EXECUTIVE COMMITTEE: Chairman: Miss Llewelyn Davies. Vice-Chairman: Miss A. Ruth Fry. Hon. Treasurer: Henry J. May. Hon. Secretary: Mrs. Catherine Rabinovich.
Members: Ashley Dukes, L. F. Gueruss, Dr. V. N. Polovtsev, A. F. Rothstein, Mme. Z. Vengerova, Leonard S. Woolf.

The Society is still in existence, although political changes have caused a change of name to: Society for Co-operation in Russian and Soviet Studies (SCRSS). It has its own building, and houses several specialized libraries, archives and picture collections. It organizes regular lectures and Russia-themed events. The website is: http://www.scrss.org.uk/index.htm

===American Society for Cultural Relations with Russia===
The American Society for Cultural Relations with Russia was established 1926 and organized in 1927, with offices at 49 East 25th Street, New York, NY.

In the exchange of books on cultural and technical subjects with learned societies, universities and Government departments in foreign countries has reached considerable proportions, the USA sent more than 48,000 volumes, representing some 60 percent of the exchange.
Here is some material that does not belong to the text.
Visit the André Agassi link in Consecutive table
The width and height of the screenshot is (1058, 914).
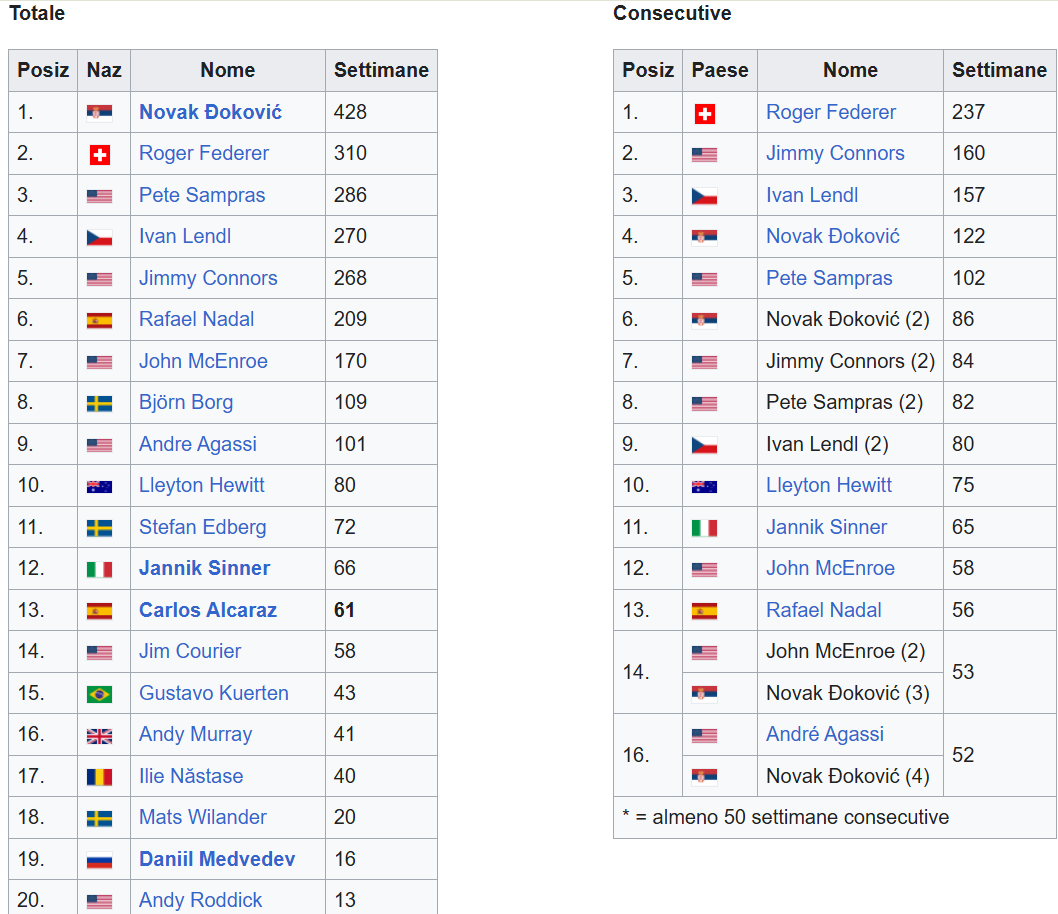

As of 1928, members included:
- Officers:
  - President: William Allan Neilson
  - Vice Presidents: John Dewey, Stephen P. Duggan, Floyd Dell, Leopold Stokowski, Lillian D. Wald
  - Treasurer: Allen Wardwell
  - Secretary: Lucy Branham
- Board:
  - Chairman of the Executive Committee: Graham R. Taylor
  - Members: Thomas L. Cotton, Jerome Davis, Ernestine Evans, Mrs. Norman Hapgood, Arthur Garfield Hays, Horace Liveright, Underhill Moore, Ernest M. Patterson, James N. Rosenbeg, Lee Simonson, Edgard Varese, above-mentioned officers
- Executive Committee: Thomas L. Cotton, Stephen P. Duggan, Ernestine Evans, Mrs. Norman Hapgood, Lee Simonson, Graham R. Taylor, Lillian D. Wald, Allen Wardwell
- Advisory Council: Jane Addams, Carl Alsberg, Franz Boas, Phillips Bradley, Stuart Chase, Haven Emerson, Zona Gale, Frank Goler, Mrs. J. Borden Harrison, David Starr Jordan, Alexander Kaun, Susan Kingsbury, Julia Lathrop, William Allen White, Eva Le Gallienne, Howard Scott Liddell, E. C. Lindeman, Robert Littell, H. Adolphus Miller, Boardman Robinson, Clarence C. Stein, Lucy Textor, Wilbur K. Thomas, Harry Ward, Lucy Wilson

===Polish–Soviet Friendship Society===
The Society for Polish-Soviet Friendship (in Polish, Towarzystwo Przyjaźni Polsko-Radzieckiej or TPPR) was established 1944.

==Legacy==

The papers of VOKS are housed in Moscow at the State Archive of the Russian Federation (GARF).